# Speed up your binary exploits! An introduction to gef and pwntools

March 23, 2019 - 3 minute read - parzel

Recently I was at an awesome security conference in Heidelberg called Troopers. During this event there was a two hour CTF event that consisted of two different stages. First stage was getting an initial foothold into a system while the second stage was to pivot to other machines in the hosted network. These other machines were running different services and I was working on a service called CVE launcher (you can get it here, I also made a writeup here). CVE launcher was a binary that was vulnerable against heap overflows due to several integer overflows. Because I was not able to finish my exploit during the game time I decided that I want to speed up my exploit development. In this blog post I will explain how I was able to speed up my workflow and hopefully give you some ideas for faster exploit development as well.

So let’s get started!

While some of you may already use either pwntools or some gdb extension I will start to explain this from scratch, so nobody gets lost right away.

Pwntools is a really neat library for python which allows you to speed up binary exploitation in several ways. The full scope of its features is huge and I am merely scratching the surface here. If you want to dive deeper into pwntools have a look at the very detailed documentation.

The feature I like most about pwntools is its tubes. These allow you to easily talk with service in a network or for example a binary.

from pwn import *

sh = process("/path/to/binary")
# sh = remote('host', port)
sh.sendline("someinput")
oneline = sh.recvline(timeout=0.2)


Tubes are also easily interchangable, therefore you can develop your exploit locally and just change from process to remote to use the same exploit an a network.

You can perform several automated steps and afterwards drop into an interactive shell. With this feature you can speed up processes that are necessary to get to a certain point in the application state without having to perform these either manually or write overhead code. Instead you can focus on the exploit logic itself.

Let’s say your exploit needs several actions to be performed as setup until you are able to have a deeper look with gdb into the heap or stack and check the structure of it.

This brings us to the second feature which is really cool about pwntools. It allows you to connect with gdb easily. You can either start a process directly connected to gdb with

from pwn import *

sh = gdb.debug("/path/to/binary")
sh.sendline("someinput")
oneline = sh.recvline(timeout=2)


or if you prefer you can attach it anytime later.
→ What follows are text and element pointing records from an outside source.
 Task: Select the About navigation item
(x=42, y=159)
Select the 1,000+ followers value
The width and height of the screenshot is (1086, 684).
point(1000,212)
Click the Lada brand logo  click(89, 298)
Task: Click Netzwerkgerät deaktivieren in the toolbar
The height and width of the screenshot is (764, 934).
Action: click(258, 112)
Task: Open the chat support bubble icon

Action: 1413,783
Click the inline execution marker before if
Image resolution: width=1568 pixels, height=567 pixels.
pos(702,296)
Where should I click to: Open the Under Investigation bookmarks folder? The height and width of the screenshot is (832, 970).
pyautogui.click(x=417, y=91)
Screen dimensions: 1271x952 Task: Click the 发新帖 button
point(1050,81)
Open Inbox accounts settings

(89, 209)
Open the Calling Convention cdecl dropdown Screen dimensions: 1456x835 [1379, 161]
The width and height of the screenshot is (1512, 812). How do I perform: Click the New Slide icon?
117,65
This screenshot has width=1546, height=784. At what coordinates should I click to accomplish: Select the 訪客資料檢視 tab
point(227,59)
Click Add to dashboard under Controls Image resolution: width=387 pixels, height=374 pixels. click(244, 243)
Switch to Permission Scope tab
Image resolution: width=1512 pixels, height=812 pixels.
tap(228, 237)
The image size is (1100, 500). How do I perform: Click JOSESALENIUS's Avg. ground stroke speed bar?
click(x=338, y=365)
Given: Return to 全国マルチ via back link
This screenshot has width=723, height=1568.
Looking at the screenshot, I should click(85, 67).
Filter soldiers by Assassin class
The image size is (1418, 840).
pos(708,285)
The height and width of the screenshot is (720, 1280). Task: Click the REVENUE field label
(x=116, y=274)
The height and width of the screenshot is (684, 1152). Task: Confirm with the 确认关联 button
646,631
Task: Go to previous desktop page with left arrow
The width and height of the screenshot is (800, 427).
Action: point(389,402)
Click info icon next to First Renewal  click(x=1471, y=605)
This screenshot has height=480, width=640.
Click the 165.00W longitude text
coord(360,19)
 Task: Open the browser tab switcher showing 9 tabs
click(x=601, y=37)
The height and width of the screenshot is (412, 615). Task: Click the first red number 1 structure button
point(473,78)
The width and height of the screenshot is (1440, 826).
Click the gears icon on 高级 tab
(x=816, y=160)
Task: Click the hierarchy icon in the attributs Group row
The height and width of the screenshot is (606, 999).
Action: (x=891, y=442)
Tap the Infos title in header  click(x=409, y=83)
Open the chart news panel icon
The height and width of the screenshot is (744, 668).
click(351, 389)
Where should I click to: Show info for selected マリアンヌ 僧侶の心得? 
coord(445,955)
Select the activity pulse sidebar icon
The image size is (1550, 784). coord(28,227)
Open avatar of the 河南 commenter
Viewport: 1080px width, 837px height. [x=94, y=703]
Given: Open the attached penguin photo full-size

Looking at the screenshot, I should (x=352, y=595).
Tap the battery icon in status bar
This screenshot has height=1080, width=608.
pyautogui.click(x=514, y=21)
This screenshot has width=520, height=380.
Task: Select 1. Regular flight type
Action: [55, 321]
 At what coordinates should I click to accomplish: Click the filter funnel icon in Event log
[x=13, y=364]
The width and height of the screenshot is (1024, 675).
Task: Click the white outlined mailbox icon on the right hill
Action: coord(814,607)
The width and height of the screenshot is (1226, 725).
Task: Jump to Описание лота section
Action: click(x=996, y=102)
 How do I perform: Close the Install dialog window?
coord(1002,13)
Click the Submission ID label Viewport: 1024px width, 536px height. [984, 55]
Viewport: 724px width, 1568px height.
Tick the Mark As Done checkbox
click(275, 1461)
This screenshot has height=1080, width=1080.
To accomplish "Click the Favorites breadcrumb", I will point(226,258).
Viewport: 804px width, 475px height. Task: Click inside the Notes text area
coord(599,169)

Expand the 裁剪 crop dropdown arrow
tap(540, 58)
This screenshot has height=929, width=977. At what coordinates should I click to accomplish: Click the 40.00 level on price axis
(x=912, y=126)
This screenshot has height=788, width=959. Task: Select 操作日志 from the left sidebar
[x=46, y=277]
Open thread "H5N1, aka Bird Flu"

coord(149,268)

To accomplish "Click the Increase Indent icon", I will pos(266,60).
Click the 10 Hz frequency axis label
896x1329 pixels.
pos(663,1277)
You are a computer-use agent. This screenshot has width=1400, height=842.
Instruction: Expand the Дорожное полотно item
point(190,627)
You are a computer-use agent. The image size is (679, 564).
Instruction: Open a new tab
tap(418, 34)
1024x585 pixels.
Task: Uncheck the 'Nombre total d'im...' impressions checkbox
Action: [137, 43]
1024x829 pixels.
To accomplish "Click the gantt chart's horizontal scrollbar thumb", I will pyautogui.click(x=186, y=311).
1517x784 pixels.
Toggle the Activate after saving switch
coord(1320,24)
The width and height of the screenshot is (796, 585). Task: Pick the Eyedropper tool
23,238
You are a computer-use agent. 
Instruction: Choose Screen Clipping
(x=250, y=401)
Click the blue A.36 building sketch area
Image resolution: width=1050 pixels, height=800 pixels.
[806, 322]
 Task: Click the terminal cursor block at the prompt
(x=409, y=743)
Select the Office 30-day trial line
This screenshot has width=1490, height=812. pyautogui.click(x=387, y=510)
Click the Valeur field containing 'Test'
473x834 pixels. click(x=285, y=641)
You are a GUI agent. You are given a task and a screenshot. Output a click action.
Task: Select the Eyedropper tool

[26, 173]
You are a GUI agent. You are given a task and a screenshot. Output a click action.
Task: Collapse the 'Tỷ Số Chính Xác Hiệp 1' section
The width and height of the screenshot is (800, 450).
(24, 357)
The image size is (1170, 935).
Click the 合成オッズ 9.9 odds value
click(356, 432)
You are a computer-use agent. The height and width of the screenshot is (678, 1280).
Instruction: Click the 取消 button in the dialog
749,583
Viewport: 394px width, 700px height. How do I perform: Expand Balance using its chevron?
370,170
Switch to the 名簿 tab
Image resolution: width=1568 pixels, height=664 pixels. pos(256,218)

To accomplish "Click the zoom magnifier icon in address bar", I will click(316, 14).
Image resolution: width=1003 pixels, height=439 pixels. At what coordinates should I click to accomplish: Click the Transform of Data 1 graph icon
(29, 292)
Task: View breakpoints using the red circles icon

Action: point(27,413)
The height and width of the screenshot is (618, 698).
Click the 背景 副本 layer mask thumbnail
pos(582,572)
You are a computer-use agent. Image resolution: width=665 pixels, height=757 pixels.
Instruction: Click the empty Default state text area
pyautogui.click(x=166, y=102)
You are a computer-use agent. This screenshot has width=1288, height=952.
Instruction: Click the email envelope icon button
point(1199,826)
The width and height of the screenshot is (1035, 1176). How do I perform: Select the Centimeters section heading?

If you specify tmux as your terminal in the context variable you are even able to spawn the gdb shell directly in the same pane - That’s super handy!

from pwn import *

context.terminal = ['tmux', 'splitw', '-v']

sh = process("/path/to/binary")
sh.sendline("someinput")
oneline = sh.recvline(timeout=2)
gdb.attach(sh)


At this point gef comes into play. For those of you that already know extensions for gdb like pwdbg or peda - basically gef is the same thing. Big plus about gef though is that you can easily install it in less than 20 seconds.

\$ wget -q -O- https://github.com/hugsy/gef/raw/master/scripts/gef.sh | sh


And done! Gef is an extension for gdb that allows you to perform easier debugging and also has lots of features which you should get familiar with. In this case I used the “heap” command, which allows you to easily visualize chunks on the heap.

Not lets get to the last thing in the toolchain. pwntools also allows you to execute commands in gdb. This allows you to perform tedious gdb commands in a fast way directly when the exploit is executed.

from pwn import *

context.terminal = ['tmux', 'splitw', '-v']

sh = process("/path/to/binary")
sh.sendline("someinput")
oneline = sh.recvline(timeout=2)

gdb.attach(sh, '''
break somefunction
heap chunks
''')

sh.interactive()


By this we can perform different actions in the binary, start gdb in a our tmux pane, set a breakpoint at a certain function and display the heap.